Directions for this task:
Please print the lines below verbatim, keeping every character unchanged.

Supplied records:

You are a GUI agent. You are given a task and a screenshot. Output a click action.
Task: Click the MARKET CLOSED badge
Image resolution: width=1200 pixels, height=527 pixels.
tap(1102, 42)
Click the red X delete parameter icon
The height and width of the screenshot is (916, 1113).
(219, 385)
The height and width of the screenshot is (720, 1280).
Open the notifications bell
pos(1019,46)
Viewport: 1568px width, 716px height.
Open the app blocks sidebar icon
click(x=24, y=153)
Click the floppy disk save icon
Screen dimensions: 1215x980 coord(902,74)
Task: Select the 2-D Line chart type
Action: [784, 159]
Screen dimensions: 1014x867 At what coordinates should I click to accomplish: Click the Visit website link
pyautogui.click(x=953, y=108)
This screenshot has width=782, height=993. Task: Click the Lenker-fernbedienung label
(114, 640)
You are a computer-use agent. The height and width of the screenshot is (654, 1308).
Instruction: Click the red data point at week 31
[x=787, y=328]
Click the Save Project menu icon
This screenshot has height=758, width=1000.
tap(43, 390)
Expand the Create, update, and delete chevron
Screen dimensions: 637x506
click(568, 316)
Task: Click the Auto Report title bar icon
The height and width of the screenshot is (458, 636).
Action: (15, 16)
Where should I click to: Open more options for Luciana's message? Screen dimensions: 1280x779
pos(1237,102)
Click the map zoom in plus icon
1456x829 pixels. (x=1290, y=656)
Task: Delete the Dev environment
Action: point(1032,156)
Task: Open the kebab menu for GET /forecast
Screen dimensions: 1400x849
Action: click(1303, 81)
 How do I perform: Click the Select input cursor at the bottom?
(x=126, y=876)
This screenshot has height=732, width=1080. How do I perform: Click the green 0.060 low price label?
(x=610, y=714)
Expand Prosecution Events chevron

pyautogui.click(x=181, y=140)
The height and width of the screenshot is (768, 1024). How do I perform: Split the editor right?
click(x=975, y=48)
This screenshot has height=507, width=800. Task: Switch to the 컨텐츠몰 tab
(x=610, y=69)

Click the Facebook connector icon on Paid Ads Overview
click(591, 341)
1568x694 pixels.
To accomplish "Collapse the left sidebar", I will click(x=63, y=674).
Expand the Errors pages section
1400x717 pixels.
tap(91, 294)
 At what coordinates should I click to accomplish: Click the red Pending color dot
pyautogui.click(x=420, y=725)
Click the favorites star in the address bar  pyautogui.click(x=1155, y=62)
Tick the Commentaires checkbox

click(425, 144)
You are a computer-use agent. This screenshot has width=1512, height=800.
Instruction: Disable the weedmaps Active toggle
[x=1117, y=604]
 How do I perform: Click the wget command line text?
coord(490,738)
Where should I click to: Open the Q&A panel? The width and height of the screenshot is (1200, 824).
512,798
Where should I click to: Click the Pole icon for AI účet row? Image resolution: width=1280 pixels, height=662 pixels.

Output of the exercise:
You are a GUI agent. You are given a task and a screenshot. Output a click action.
Task: Click the MARKET CLOSED badge
Image resolution: width=1200 pixels, height=527 pixels.
tap(1102, 42)
Click the red X delete parameter icon
The height and width of the screenshot is (916, 1113).
(219, 385)
The height and width of the screenshot is (720, 1280).
Open the notifications bell
pos(1019,46)
Viewport: 1568px width, 716px height.
Open the app blocks sidebar icon
click(x=24, y=153)
Click the floppy disk save icon
Screen dimensions: 1215x980 coord(902,74)
Task: Select the 2-D Line chart type
Action: [784, 159]
Screen dimensions: 1014x867 At what coordinates should I click to accomplish: Click the Visit website link
pyautogui.click(x=953, y=108)
This screenshot has width=782, height=993. Task: Click the Lenker-fernbedienung label
(114, 640)
You are a computer-use agent. The height and width of the screenshot is (654, 1308).
Instruction: Click the red data point at week 31
[x=787, y=328]
Click the Save Project menu icon
This screenshot has height=758, width=1000.
tap(43, 390)
Expand the Create, update, and delete chevron
Screen dimensions: 637x506
click(568, 316)
Task: Click the Auto Report title bar icon
The height and width of the screenshot is (458, 636).
Action: (15, 16)
Where should I click to: Open more options for Luciana's message? Screen dimensions: 1280x779
pos(1237,102)
Click the map zoom in plus icon
1456x829 pixels. (x=1290, y=656)
Task: Delete the Dev environment
Action: point(1032,156)
Task: Open the kebab menu for GET /forecast
Screen dimensions: 1400x849
Action: click(1303, 81)
 How do I perform: Click the Select input cursor at the bottom?
(x=126, y=876)
This screenshot has height=732, width=1080. How do I perform: Click the green 0.060 low price label?
(x=610, y=714)
Expand Prosecution Events chevron

pyautogui.click(x=181, y=140)
The height and width of the screenshot is (768, 1024). How do I perform: Split the editor right?
click(x=975, y=48)
This screenshot has height=507, width=800. Task: Switch to the 컨텐츠몰 tab
(x=610, y=69)

Click the Facebook connector icon on Paid Ads Overview
click(591, 341)
1568x694 pixels.
To accomplish "Collapse the left sidebar", I will click(x=63, y=674).
Expand the Errors pages section
1400x717 pixels.
tap(91, 294)
 At what coordinates should I click to accomplish: Click the red Pending color dot
pyautogui.click(x=420, y=725)
Click the favorites star in the address bar  pyautogui.click(x=1155, y=62)
Tick the Commentaires checkbox

click(425, 144)
You are a computer-use agent. This screenshot has width=1512, height=800.
Instruction: Disable the weedmaps Active toggle
[x=1117, y=604]
 How do I perform: Click the wget command line text?
coord(490,738)
Where should I click to: Open the Q&A panel? The width and height of the screenshot is (1200, 824).
512,798
Where should I click to: Click the Pole icon for AI účet row? Image resolution: width=1280 pixels, height=662 pixels.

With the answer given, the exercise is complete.